RIYADH • Gulf Arab countries are on track to adopt a single currency in 2010 and establish a monetary union, a Gulf official said on Tuesday.

“At a meeting in Abu Dhabi a few days ago the issue was discussed in detail, concerning its look, denominations, and even its name,” Abdul-Rahman Al Attiya, secretary-general of the Gulf Cooperation Council (GCC), told a news conference.

“Now we have moved from the stage of establishing the criteria to the stage of implementation, paving the way for issuing the single currency in 2010 and setting up the monetary union,” he told reporters after a meeting of GCC foreign ministers in the Saudi city of Jeddah.

The GCC, a political and economic alliance grouping Saudi Arabia, the United Arab Emirates, Kuwait, Qatar, Bahrain and Oman, has already set up a customs union.

GCC officials say the criteria must still be approved by finance ministers before heads of state ratify the plans.

The monetary union criteria would involve levels of government debt, government deficit, inflation, interest rates and foreign currency reserves.

“We need a mechanism to monitor compliance over the next three years. That is the main challenge, as well as the issue of political symbolism,” one Gulf economic official said.

The six nations face awkward decisions affecting individual state sovereignty on issues such as where to house a central bank overseeing the single currency, economists say.

The UAE wants to host it in Abu Dhabi, though Saudi Arabia is the largest GCC state.

Most of the six peg their national currencies to the US dollar. Kuwait’s dinar trades in a narrow band and the UAE plans to convert 10 per cent of its mostly dollar-denominated currency reserves into euros and gold.

The pegs have been criticised during previous spells of dollar weakness for fuelling inflation by driving up the cost of imports denominated in other currencies.

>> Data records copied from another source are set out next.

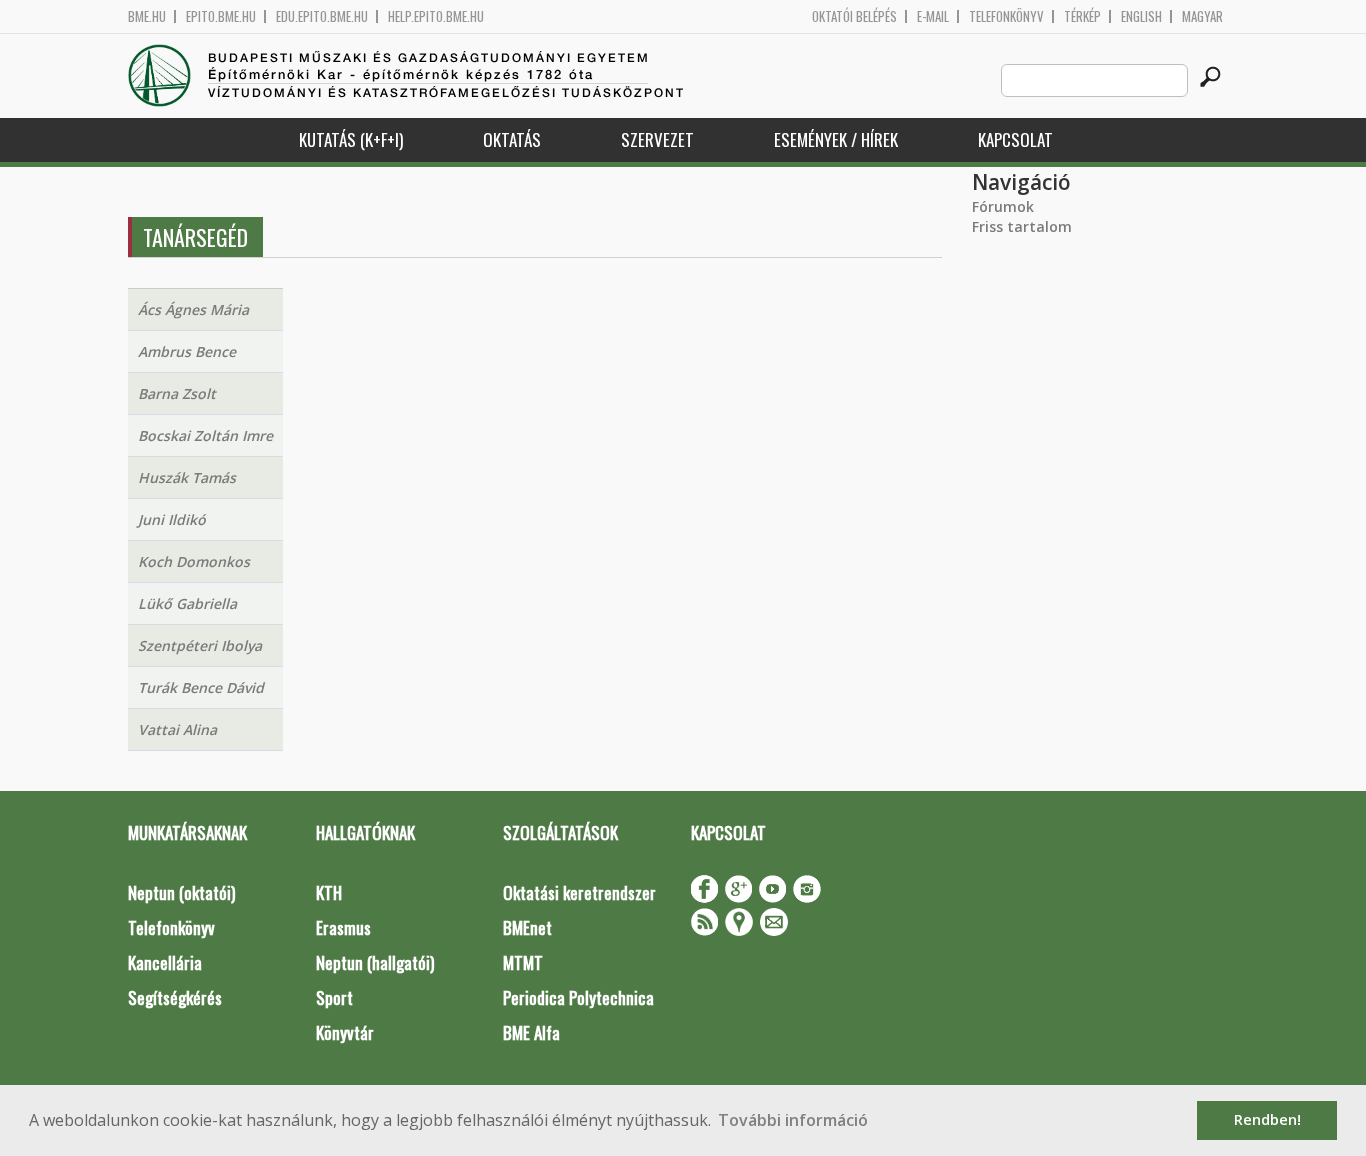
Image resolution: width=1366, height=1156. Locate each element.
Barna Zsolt (177, 393)
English (1141, 16)
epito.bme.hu (221, 16)
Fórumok (1003, 206)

They also mean that regional monetary policy is effectively set in the United States on priorities that are very different to those of the booming economies of the Gulf, where currencies are under upward pressure as cash from oil exports pours in. “The obstacles must be got over and hopefully they will be, despite what is sometimes said about the GCC being slow,” Attiya said. “In general the process is moving in the proper fashion.”